[Word and item position data]
= = =
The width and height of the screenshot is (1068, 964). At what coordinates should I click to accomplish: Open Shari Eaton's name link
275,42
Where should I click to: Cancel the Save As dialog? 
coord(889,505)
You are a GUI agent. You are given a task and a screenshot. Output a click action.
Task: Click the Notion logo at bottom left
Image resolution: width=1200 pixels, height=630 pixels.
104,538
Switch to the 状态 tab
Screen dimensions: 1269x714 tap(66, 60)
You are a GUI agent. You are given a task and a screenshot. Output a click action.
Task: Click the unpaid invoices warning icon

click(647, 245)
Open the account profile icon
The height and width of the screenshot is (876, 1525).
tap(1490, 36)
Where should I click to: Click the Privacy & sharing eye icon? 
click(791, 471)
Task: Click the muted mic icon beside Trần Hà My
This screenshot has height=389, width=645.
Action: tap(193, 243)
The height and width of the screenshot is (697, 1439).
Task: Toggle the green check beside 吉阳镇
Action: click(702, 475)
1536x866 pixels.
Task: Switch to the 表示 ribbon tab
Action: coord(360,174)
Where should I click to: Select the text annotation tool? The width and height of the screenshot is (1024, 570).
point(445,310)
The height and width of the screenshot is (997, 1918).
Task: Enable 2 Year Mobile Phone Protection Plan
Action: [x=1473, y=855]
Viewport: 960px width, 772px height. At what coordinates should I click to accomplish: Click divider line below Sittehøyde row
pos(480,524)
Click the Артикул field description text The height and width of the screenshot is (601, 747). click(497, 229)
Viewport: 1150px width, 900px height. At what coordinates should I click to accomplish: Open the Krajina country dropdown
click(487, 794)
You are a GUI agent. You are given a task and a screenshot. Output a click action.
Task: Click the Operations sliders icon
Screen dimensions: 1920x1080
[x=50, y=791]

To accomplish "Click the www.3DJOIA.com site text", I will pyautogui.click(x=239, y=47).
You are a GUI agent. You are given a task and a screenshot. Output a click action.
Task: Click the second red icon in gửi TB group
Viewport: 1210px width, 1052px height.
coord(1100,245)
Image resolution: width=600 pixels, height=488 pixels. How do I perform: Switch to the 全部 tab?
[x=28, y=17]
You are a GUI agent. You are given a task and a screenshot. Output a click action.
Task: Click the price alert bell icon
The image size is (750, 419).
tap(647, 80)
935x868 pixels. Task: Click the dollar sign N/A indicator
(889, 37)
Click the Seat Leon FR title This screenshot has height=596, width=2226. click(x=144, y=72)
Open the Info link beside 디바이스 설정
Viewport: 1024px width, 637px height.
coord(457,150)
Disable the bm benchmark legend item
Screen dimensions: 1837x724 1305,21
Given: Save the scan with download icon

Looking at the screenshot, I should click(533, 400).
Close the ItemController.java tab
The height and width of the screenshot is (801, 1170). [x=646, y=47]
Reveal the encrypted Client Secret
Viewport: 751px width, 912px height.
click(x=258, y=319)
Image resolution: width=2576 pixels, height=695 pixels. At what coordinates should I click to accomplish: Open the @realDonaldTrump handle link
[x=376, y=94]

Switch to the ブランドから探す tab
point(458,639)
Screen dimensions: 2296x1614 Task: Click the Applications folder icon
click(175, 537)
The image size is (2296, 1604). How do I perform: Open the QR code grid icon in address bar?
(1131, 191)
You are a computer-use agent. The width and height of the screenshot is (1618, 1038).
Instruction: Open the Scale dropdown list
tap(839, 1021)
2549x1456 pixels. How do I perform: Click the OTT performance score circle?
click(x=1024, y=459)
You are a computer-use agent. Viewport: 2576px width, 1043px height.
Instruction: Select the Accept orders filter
= = =
** GOAL **
Copy every row above word for word, changing nothing.

** EXERCISE ANSWER **
The width and height of the screenshot is (1068, 964). At what coordinates should I click to accomplish: Open Shari Eaton's name link
275,42
Where should I click to: Cancel the Save As dialog? 
coord(889,505)
You are a GUI agent. You are given a task and a screenshot. Output a click action.
Task: Click the Notion logo at bottom left
Image resolution: width=1200 pixels, height=630 pixels.
104,538
Switch to the 状态 tab
Screen dimensions: 1269x714 tap(66, 60)
You are a GUI agent. You are given a task and a screenshot. Output a click action.
Task: Click the unpaid invoices warning icon

click(647, 245)
Open the account profile icon
The height and width of the screenshot is (876, 1525).
tap(1490, 36)
Where should I click to: Click the Privacy & sharing eye icon? 
click(791, 471)
Task: Click the muted mic icon beside Trần Hà My
This screenshot has height=389, width=645.
Action: tap(193, 243)
The height and width of the screenshot is (697, 1439).
Task: Toggle the green check beside 吉阳镇
Action: click(702, 475)
1536x866 pixels.
Task: Switch to the 表示 ribbon tab
Action: coord(360,174)
Where should I click to: Select the text annotation tool? The width and height of the screenshot is (1024, 570).
point(445,310)
The height and width of the screenshot is (997, 1918).
Task: Enable 2 Year Mobile Phone Protection Plan
Action: [x=1473, y=855]
Viewport: 960px width, 772px height. At what coordinates should I click to accomplish: Click divider line below Sittehøyde row
pos(480,524)
Click the Артикул field description text The height and width of the screenshot is (601, 747). click(497, 229)
Viewport: 1150px width, 900px height. At what coordinates should I click to accomplish: Open the Krajina country dropdown
click(487, 794)
You are a GUI agent. You are given a task and a screenshot. Output a click action.
Task: Click the Operations sliders icon
Screen dimensions: 1920x1080
[x=50, y=791]

To accomplish "Click the www.3DJOIA.com site text", I will pyautogui.click(x=239, y=47).
You are a GUI agent. You are given a task and a screenshot. Output a click action.
Task: Click the second red icon in gửi TB group
Viewport: 1210px width, 1052px height.
coord(1100,245)
Image resolution: width=600 pixels, height=488 pixels. How do I perform: Switch to the 全部 tab?
[x=28, y=17]
You are a GUI agent. You are given a task and a screenshot. Output a click action.
Task: Click the price alert bell icon
The image size is (750, 419).
tap(647, 80)
935x868 pixels. Task: Click the dollar sign N/A indicator
(889, 37)
Click the Seat Leon FR title This screenshot has height=596, width=2226. click(x=144, y=72)
Open the Info link beside 디바이스 설정
Viewport: 1024px width, 637px height.
coord(457,150)
Disable the bm benchmark legend item
Screen dimensions: 1837x724 1305,21
Given: Save the scan with download icon

Looking at the screenshot, I should click(533, 400).
Close the ItemController.java tab
The height and width of the screenshot is (801, 1170). [x=646, y=47]
Reveal the encrypted Client Secret
Viewport: 751px width, 912px height.
click(x=258, y=319)
Image resolution: width=2576 pixels, height=695 pixels. At what coordinates should I click to accomplish: Open the @realDonaldTrump handle link
[x=376, y=94]

Switch to the ブランドから探す tab
point(458,639)
Screen dimensions: 2296x1614 Task: Click the Applications folder icon
click(175, 537)
The image size is (2296, 1604). How do I perform: Open the QR code grid icon in address bar?
(1131, 191)
You are a computer-use agent. The width and height of the screenshot is (1618, 1038).
Instruction: Open the Scale dropdown list
tap(839, 1021)
2549x1456 pixels. How do I perform: Click the OTT performance score circle?
click(x=1024, y=459)
You are a computer-use agent. Viewport: 2576px width, 1043px height.
Instruction: Select the Accept orders filter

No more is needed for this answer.